In his theory of art the painter Wassily Kandinsky stated that every great work of art must have three elements: something that arises out of the artist’s personal circumstances and his or her character; something representative of the spirit of the time and place, reflecting the struggles of a people in an era; and something universal that will speak to what lies common in all humankind throughout the ages.

I'd say that every great organization must have the same three elements--something that evolves out of its particular circumstances and the people involved in it; a mission that addresses the most critical problems of the times; yet all the while staying true to the universal values that inspire and direct us all.
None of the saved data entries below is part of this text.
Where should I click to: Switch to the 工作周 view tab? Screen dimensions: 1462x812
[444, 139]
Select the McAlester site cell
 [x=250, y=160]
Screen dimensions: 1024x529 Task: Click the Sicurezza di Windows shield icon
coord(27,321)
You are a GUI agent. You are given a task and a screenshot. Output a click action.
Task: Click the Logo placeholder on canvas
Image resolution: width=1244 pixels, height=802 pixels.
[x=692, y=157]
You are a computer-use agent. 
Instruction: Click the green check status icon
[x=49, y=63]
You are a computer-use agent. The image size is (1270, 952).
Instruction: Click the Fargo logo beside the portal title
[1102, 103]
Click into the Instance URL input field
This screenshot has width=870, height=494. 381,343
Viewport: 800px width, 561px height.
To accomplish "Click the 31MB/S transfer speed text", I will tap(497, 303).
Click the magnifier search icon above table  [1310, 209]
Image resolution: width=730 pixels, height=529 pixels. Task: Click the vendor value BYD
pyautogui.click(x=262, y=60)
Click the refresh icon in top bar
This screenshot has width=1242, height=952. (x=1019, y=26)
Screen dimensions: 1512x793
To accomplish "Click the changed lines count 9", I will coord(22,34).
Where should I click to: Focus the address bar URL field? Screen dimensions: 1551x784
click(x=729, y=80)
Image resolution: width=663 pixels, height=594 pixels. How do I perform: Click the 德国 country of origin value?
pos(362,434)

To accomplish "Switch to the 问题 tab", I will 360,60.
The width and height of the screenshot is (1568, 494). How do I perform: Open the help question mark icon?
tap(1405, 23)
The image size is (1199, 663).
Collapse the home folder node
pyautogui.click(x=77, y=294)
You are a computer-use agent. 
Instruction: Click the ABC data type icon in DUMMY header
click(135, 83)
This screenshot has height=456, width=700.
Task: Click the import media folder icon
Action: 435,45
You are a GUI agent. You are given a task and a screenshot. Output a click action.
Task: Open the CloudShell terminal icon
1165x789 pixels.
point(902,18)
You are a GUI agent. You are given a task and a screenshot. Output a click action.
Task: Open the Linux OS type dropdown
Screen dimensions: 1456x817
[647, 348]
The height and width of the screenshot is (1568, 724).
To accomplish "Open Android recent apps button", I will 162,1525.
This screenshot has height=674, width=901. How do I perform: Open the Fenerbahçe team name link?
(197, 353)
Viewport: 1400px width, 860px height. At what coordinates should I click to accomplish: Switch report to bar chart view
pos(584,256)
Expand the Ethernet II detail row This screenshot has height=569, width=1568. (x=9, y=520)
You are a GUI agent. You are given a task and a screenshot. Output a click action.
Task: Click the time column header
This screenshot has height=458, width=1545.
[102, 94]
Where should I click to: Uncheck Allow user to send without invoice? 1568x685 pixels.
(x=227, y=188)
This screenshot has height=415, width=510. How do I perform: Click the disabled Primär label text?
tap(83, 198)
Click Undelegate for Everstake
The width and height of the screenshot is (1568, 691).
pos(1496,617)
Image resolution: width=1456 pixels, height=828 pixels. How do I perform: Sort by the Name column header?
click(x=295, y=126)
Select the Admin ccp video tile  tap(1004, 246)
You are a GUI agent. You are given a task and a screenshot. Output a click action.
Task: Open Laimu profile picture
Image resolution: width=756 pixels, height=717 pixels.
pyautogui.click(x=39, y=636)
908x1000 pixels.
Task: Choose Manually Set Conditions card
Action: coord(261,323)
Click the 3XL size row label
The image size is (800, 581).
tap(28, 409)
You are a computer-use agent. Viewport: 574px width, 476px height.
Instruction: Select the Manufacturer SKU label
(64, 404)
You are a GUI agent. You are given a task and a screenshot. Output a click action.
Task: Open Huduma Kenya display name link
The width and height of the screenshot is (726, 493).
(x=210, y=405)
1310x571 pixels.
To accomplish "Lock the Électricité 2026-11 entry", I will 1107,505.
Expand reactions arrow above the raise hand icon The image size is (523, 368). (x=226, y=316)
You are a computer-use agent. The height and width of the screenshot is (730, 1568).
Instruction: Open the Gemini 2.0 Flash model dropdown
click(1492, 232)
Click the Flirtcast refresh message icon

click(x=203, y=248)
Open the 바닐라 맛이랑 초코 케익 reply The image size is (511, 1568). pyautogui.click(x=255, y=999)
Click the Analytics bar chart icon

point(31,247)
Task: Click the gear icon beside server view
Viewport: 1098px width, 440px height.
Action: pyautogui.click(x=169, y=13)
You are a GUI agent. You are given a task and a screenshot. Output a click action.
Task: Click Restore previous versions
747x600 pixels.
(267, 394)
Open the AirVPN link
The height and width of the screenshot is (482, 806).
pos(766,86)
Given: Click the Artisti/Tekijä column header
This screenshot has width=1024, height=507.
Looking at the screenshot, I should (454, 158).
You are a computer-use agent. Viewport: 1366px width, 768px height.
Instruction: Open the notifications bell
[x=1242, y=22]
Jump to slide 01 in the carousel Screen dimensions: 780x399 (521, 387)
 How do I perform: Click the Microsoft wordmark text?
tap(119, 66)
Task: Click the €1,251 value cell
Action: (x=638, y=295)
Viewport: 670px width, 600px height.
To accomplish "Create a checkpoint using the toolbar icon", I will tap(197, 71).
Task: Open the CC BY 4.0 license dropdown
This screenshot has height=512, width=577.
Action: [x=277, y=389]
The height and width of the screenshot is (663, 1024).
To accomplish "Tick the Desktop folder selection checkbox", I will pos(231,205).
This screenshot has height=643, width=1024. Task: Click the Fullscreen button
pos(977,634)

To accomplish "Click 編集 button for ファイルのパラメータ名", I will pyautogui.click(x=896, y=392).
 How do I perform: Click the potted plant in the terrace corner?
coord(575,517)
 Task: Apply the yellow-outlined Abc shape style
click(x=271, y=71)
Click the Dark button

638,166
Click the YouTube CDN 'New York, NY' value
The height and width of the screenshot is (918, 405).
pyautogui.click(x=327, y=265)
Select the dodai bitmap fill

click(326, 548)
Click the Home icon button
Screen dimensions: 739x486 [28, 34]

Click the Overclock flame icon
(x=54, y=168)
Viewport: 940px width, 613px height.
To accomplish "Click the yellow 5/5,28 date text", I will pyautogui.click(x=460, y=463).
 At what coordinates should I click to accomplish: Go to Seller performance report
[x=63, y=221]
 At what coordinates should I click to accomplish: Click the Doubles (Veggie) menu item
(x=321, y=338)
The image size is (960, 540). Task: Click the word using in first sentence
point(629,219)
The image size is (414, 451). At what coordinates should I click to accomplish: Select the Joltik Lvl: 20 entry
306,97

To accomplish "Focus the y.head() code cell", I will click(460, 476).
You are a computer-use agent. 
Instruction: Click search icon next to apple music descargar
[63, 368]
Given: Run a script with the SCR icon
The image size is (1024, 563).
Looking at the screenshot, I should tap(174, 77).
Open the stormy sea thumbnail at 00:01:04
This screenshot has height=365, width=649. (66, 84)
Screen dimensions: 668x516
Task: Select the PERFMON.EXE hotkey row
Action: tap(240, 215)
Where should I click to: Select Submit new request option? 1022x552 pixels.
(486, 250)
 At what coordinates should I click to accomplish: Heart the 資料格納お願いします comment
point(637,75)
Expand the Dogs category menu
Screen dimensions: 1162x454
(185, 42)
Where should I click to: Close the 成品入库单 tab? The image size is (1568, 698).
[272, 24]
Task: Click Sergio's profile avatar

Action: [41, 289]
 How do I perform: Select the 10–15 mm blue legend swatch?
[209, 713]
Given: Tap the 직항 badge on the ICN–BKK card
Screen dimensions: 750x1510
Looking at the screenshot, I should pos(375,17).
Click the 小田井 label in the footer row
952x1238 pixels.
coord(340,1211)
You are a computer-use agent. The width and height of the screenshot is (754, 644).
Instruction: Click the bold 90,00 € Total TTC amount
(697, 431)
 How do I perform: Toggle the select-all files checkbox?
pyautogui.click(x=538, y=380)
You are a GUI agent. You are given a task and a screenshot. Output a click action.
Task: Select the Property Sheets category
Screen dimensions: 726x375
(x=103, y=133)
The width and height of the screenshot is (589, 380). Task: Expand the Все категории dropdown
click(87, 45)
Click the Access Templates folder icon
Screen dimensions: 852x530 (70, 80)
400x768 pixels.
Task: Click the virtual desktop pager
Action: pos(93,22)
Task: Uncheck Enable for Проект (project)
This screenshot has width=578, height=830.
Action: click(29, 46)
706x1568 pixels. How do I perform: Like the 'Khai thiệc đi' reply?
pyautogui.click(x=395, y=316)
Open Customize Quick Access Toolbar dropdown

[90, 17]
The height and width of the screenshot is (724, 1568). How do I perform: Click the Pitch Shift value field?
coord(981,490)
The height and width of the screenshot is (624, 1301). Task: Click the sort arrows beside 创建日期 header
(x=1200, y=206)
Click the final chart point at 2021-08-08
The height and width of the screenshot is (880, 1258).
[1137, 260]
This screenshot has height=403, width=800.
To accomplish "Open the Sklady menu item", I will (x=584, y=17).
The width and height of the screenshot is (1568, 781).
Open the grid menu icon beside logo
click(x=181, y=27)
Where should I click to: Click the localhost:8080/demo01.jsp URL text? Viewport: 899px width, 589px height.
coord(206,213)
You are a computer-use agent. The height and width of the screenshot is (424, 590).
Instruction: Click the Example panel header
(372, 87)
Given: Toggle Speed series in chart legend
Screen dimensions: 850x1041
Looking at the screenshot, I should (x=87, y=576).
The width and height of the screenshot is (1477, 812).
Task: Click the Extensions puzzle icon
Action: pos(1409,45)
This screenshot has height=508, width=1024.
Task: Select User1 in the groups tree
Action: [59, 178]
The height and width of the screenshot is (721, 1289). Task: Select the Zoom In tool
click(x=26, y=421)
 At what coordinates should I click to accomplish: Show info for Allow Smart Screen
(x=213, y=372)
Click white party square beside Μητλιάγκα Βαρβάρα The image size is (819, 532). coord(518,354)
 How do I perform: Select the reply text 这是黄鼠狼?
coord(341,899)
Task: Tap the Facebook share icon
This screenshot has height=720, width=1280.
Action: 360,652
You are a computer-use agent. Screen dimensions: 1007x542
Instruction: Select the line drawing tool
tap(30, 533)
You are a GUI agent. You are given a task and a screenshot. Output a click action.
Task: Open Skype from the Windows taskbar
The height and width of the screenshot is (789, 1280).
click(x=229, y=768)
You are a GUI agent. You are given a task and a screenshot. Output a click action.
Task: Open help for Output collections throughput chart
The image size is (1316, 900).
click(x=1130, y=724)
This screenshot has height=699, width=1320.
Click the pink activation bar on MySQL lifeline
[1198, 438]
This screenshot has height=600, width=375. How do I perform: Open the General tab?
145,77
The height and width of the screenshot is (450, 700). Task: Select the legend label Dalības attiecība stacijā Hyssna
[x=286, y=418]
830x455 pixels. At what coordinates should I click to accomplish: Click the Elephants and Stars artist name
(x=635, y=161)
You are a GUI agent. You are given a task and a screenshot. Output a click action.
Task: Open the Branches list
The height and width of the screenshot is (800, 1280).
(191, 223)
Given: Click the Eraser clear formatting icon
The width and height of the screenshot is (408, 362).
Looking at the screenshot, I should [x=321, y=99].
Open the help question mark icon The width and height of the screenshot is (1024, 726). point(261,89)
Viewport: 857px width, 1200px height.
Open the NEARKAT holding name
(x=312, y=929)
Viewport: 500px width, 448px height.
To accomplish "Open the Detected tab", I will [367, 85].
We are gathered today as the E. F. Schumacher Society transitions to a new form as the New Economics Institute. It is an appropriate evolution for the
Society that for thirty years has stewarded in a small way a large mission and intellectual heritage. Our websites last year totaled seven million hits. Our local economic programs have gained wide media attention. The broadly circulated Schumacher lectures collectively tell a story of a new approach to economics. Yet we are too small to take advantage of the opportunity this attention offers. Thus, the board of directors has entered an agreement to partner with the New Economics Foundation, one of Europe’s most effective economic think tanks, to bring the power and depth of its programs to the United States. The evolution of the organization is possible only because of the mature stage of its development and because of the experience and vision of its remarkable board of directors.

This transition comes at a most critical time in our economic history, a time of disillusionment and failure of existing systems. It has always seemed to me that the destiny of America is in the economic sphere as its designer and driver. As a people we are comfortable in this sphere of producing and trading and buying. It is our element. And it is our destiny to shape our economics either for greatness or for limited ends. History will judge us on how we do it. The New Economics Institute emerges at this particular time in our history to help shape and lead the implementation of a new economics so urgently needed.

Though the medium of this new Institute is economics, its work is informed more broadly. It was Martin Buber, the great Hasidic writer, who described the task of human beings on earth as nothing less than striving to raise the sleeping spirit from stone to plant, from plant to animal, from animal to speaking being. He would have our every action permeated by this intent.

What is economics at its core but a system for organizing human labor to transform the earth into products for one another? The outcome of that transformation can either degrade or enhance all involved; the nature of our economic institutions determines which it will be. If we accept Martin Buber's admonition, then it is our responsibility will beings, one that builds community, advances ecological health, creates
beauty, provides sustainability, and encourages mutuality.

This is the task that the New Economics Institute is setting itself. This is the work we are asking you to join us in undertaking.